Gypsy moth is a destructive, exotic forest pest that was accidentally introduced into the United States in 1869. It is currently established throughout the northeast and parts of the upper mid-west.
- It feeds on over 300 species of trees but oaks are most preferred.
- 75 million acres have been defoliated by gypsy moth since 1970.
- Gypsy moth defoliation causes extensive tree mortality, reduces property values, adversely affects commerce and causes allergic reactions in sensitive individuals that come in contact with the caterpillars.
- Most (almost 70%) of the susceptible hardwood forests in the United States have not been infested by gypsy moth and are still at risk.
Since Congress funded the Slow the Spread Program (STS) in the year 2000, eleven states located along the leading edge of gypsy moth populations, in cooperation with the USDA Forest Service, have implemented a region-wide strategy to minimize the rate at which gypsy moth spreads into uninfested areas. As a direct result of this program, spread has been dramatically reduced by more than 70% from the historical level of 13 miles per year to 3 miles per year. In its first 6 years, this program prevented the impacts that would have occurred on more than 40 million newly infested acres.

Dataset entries
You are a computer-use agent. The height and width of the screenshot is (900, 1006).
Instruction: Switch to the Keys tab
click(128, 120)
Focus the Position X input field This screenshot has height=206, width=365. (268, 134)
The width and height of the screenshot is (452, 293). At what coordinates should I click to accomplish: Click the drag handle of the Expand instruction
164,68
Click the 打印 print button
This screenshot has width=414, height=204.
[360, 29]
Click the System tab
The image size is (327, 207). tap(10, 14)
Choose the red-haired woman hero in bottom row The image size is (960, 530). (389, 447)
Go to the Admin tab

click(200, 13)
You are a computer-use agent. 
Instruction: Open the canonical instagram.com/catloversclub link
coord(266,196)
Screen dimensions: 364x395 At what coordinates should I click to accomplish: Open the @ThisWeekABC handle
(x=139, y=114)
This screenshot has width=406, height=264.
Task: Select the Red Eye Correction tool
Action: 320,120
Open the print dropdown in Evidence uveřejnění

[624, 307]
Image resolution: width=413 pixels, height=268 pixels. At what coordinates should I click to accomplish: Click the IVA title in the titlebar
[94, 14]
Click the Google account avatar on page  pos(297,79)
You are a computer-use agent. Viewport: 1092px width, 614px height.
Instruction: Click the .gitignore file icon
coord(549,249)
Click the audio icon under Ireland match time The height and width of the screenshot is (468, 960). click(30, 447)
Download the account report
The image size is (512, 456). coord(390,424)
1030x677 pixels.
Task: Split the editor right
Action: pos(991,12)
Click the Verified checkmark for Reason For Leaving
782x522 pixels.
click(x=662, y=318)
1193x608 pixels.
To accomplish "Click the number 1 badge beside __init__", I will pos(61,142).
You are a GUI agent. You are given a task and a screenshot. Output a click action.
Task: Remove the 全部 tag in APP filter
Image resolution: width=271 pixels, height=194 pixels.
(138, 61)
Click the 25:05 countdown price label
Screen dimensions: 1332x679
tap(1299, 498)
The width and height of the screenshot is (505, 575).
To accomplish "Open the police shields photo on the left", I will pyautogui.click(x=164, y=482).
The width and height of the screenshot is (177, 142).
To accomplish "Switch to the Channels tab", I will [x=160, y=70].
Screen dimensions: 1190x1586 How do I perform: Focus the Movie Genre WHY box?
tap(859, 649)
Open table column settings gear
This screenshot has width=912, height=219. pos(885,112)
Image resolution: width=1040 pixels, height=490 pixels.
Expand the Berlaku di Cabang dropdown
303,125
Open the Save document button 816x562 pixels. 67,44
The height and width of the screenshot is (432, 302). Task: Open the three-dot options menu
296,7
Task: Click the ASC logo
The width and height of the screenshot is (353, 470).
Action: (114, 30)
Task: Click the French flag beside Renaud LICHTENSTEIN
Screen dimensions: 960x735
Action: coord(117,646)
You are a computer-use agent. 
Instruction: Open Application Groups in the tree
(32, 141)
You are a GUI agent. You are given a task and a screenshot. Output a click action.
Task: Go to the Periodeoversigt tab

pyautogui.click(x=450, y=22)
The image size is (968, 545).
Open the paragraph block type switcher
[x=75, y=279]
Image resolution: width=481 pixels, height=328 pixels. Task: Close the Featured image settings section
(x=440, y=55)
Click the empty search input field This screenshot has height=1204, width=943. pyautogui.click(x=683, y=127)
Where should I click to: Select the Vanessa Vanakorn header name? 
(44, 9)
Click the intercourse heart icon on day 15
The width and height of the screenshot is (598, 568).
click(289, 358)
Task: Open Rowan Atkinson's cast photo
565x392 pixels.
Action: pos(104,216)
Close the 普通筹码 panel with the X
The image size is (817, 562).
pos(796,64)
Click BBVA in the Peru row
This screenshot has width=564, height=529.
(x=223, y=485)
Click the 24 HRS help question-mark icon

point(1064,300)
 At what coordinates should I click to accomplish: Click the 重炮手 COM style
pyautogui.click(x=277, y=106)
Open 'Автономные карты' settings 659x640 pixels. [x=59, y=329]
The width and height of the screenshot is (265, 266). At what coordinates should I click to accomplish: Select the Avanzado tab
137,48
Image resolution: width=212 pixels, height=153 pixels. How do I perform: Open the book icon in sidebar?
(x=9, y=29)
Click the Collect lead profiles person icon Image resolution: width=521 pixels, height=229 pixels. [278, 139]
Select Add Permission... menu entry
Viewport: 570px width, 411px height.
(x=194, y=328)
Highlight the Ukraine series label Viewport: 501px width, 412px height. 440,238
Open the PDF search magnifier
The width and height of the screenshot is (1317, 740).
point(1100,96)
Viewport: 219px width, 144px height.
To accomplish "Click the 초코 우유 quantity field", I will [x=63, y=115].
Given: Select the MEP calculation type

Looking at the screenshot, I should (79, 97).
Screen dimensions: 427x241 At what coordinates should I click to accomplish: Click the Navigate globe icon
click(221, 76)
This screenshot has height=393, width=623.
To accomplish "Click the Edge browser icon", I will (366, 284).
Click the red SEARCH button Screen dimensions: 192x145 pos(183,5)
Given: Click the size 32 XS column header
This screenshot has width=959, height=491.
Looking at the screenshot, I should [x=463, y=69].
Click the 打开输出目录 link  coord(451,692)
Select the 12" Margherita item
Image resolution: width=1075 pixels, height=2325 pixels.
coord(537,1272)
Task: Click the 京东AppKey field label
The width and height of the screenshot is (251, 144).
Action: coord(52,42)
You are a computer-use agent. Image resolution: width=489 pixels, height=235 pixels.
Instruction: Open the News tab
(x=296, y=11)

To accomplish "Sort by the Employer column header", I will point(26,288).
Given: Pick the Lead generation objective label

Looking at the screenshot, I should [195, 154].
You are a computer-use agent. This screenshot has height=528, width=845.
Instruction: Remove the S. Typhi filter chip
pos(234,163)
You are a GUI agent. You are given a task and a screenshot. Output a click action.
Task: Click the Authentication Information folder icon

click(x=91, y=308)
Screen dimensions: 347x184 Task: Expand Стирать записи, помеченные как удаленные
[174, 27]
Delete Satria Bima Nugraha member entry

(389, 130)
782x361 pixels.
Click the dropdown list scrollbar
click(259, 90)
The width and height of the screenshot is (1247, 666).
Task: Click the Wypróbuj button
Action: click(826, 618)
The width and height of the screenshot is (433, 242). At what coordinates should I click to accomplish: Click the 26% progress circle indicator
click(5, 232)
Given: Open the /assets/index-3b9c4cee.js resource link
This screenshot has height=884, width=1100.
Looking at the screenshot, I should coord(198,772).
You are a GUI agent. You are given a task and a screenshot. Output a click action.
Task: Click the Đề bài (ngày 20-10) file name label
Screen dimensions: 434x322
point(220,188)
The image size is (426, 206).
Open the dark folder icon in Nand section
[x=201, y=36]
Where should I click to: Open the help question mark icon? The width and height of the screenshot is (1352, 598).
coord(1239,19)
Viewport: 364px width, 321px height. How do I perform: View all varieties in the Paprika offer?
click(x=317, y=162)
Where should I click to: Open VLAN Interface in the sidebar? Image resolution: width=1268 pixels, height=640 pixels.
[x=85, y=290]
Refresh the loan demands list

▸ **TASKS FOR THIS EXERCISE**
1) Reproduce the portion of the gypsy moth passage starting at "- It feeds on" and ending at "with the caterpillars.".
2) According to the gypsy moth passage, in what year was gypsy moth accidentally introduced into the United States?
3) List every consequence of gypsy moth defoliation that the gypsy moth passage names.

▸ **ANSWERS TO EACH TASK**
1)
- It feeds on over 300 species of trees but oaks are most preferred.
- 75 million acres have been defoliated by gypsy moth since 1970.
- Gypsy moth defoliation causes extensive tree mortality, reduces property values, adversely affects commerce and causes allergic reactions in sensitive individuals that come in contact with the caterpillars.

2) 1869

3)
- Extensive tree mortality
- Reduced property values
- Adverse effects on commerce
- Allergic reactions in sensitive individuals who come in contact with the caterpillars